Anne ve oğul… Birbirine hem çok benzeyen hem de bambaşka iki ruh. Ama ortak bir tempoda koşuyorlar aslında: hayatın ritmine. Anne, oğlunu zamanında okula yetiştirmeye çalışırken, bir yandan kendi işine, sorumluluklarına, beklentilere, günün koşullarına da yetişmeye çalışıyor. Oğul ise hem annesinin temposuna hem de büyümenin bilinmez yollarına ayak uydurmaya çalışıyor. İkisi de bir yerlere yetişmek için çabalıyorlar; biri bugüne, biri yarına.
Hayata yetişmek… Ne çok anlam yüklü bir ifade. Bir annenin gözünden bu, her sabah oğlunun beslenme çantasına sevgiyle koyduğu bir not olabilir. Bir servise yetişme telaşı, okul çıkışı soğukta bekleyiş, akşam yemeği sırasında “Bugün ne öğrendin?” sorusunun ardına gizlenmiş bir merak ve kaygı. Anne, oğlunun sadece karnını doyurmaz; kalbini, karakterini, cesaretini de besler. Çünkü bilir ki o küçük çocuk, bir gün kendi yoluna çıkacak. Ona bırakacağı en kıymetli miras ise hayata nasıl yetişeceğini bilmesidir.
Oğul içinse hayata yetişmek, annesinin bakışlarında güveni okumaktır. Onun sesiyle uyanmak, onun telaşında kendine bir yer bulmaktır. Henüz dünyayı anlamlandıramadığı yaşlarında, annesinin davranışlarından şekillenir hayat. Koşmayı da, sabretmeyi de, sevmeyi de ondan öğrenir. Her düşüşünde annesinin elleriyle kalkar. Her başarısında gözlerinin parladığını görür ve anlar ki; hayata yetişmek bazen sadece bir bakışla, bir sarılışla mümkün olur.
Yıllar geçer. Çocuk büyür. Okul çantası yerini sırt çantasına, oyuncaklar yerini hedeflere bırakır. Anne yine aynı, ama biraz daha yavaş, biraz daha sessiz bir tempo ile yanında yürür. Artık oğul önde, anne arkada gibidir. Ama gerçekte, anne hep yüreğinde taşır o ilk sabahın telaşını. Birlikte geçirdikleri her an, zamanın içinden bir ip gibi uzanır geleceğe. Anne oğluna hayatı öğretirken, aslında kendisi de yeniden öğrenir; sabrı, beklentisiz sevgiyi, bırakmayı…
Bir anne için en zor şeylerden biri, oğlunun kendi yoluna gitmesine izin vermektir. Ama bilir ki hayata yetişmek sadece birlikte koşmak değildir; bazen elini bırakmak, bazen de arkadan sessizce izlemektir. İşte gerçek büyüme de burada başlar.

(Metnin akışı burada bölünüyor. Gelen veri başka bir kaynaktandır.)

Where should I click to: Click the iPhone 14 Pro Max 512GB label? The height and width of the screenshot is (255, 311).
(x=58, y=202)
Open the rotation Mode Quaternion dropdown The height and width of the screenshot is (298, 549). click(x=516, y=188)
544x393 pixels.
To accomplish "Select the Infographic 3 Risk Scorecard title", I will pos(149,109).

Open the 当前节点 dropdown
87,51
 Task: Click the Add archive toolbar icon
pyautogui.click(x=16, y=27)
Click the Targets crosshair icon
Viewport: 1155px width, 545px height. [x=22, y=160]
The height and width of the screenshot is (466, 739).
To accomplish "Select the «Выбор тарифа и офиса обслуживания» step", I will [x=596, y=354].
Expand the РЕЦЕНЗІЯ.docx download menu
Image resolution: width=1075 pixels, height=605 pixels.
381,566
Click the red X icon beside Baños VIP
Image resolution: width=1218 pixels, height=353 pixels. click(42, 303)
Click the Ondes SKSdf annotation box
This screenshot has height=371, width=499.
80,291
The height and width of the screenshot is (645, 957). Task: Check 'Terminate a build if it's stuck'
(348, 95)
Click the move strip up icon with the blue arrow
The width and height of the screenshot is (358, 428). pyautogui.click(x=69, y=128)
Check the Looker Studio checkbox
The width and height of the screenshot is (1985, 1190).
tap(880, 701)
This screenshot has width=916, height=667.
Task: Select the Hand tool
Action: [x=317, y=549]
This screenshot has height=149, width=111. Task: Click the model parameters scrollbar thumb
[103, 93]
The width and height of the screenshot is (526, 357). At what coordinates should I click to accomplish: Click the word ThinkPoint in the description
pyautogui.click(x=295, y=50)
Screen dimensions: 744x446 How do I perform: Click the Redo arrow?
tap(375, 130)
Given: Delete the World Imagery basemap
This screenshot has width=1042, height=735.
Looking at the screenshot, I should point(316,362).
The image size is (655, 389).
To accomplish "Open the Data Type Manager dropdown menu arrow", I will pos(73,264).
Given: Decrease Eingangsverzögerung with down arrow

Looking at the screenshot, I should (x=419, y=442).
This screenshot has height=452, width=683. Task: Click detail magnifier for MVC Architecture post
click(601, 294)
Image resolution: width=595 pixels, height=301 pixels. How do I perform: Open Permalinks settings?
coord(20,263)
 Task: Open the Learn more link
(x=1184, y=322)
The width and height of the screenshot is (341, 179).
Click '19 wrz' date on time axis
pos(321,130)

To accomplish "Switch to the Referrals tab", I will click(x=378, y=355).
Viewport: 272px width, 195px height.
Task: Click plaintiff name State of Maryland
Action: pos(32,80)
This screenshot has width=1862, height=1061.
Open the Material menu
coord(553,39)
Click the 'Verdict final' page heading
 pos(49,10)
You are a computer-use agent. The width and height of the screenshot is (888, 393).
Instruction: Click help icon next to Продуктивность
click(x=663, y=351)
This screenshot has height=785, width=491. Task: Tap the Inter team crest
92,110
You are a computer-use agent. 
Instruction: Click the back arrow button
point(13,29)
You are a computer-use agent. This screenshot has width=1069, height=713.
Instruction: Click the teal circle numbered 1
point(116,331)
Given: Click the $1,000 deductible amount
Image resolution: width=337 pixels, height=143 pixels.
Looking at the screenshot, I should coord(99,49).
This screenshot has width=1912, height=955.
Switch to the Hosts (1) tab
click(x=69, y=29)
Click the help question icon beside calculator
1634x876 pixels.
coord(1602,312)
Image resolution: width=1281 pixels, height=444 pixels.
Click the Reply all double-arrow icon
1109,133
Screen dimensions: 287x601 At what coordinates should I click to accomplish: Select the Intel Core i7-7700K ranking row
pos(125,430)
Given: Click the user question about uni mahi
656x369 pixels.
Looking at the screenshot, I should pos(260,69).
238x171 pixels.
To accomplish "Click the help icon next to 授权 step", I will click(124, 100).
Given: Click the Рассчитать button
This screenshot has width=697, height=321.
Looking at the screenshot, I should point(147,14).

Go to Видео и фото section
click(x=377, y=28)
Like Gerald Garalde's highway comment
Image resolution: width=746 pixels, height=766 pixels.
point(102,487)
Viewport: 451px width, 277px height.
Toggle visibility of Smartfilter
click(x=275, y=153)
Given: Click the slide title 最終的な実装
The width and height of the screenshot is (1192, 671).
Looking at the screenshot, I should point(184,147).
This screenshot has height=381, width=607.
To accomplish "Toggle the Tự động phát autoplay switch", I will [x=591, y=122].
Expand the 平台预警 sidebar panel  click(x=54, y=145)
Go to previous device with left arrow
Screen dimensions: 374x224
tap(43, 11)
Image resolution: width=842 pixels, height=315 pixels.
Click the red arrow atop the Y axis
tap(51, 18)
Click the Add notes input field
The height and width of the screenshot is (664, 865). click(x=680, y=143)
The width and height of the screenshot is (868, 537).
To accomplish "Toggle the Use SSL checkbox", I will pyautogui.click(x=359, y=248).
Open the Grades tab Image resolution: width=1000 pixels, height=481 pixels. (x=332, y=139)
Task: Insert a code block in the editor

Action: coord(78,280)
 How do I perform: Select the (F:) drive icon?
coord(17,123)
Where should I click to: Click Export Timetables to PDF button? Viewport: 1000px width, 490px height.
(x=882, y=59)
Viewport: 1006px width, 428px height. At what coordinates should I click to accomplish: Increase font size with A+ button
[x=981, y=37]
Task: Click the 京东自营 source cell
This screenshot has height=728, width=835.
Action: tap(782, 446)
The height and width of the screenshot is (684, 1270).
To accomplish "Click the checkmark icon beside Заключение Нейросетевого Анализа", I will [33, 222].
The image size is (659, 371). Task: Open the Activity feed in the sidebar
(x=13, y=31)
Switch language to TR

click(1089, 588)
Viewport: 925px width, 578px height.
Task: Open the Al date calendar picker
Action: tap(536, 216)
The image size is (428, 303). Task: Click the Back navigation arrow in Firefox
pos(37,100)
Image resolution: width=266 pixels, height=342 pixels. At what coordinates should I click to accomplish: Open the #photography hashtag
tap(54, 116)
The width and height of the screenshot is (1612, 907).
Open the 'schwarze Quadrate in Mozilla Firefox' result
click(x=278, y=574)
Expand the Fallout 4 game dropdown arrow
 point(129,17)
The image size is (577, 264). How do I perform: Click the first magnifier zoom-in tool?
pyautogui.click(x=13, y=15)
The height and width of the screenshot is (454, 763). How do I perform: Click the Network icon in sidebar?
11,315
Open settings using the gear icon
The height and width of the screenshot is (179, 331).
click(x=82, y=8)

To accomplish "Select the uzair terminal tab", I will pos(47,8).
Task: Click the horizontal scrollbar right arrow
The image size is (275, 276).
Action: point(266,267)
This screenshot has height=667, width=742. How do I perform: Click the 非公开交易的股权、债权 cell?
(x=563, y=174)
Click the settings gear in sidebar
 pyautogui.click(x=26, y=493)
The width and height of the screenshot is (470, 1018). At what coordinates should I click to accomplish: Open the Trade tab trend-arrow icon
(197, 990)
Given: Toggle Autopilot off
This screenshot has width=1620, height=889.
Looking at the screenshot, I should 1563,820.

Hayata yetişmek, bir yarış değildir. Ne anne kazanır ne oğul. Çünkü bu yolculukta kazanan, sevgiyle yürümeyi öğrenen kalptir. Anne oğul ilişkisi, bir ömür süren bir sessiz anlaşmadır aslında. Kimi zaman bir bakışta, kimi zaman bir susuşta saklıdır o anlaşma. Ve ne olursa olsun, o bağ hep kalır. Herkes yoluna gitse de, her şey değişse de, o sabahların telaşı, mutfakta paylaşılan bir tostun kokusu gibi kalır geride.
Sonuçta, hayata yetişmek; birlikte büyümektir. Bazen düşe kalka, bazen sessizce, bazen gözyaşıyla. Ama daima sevgiyle.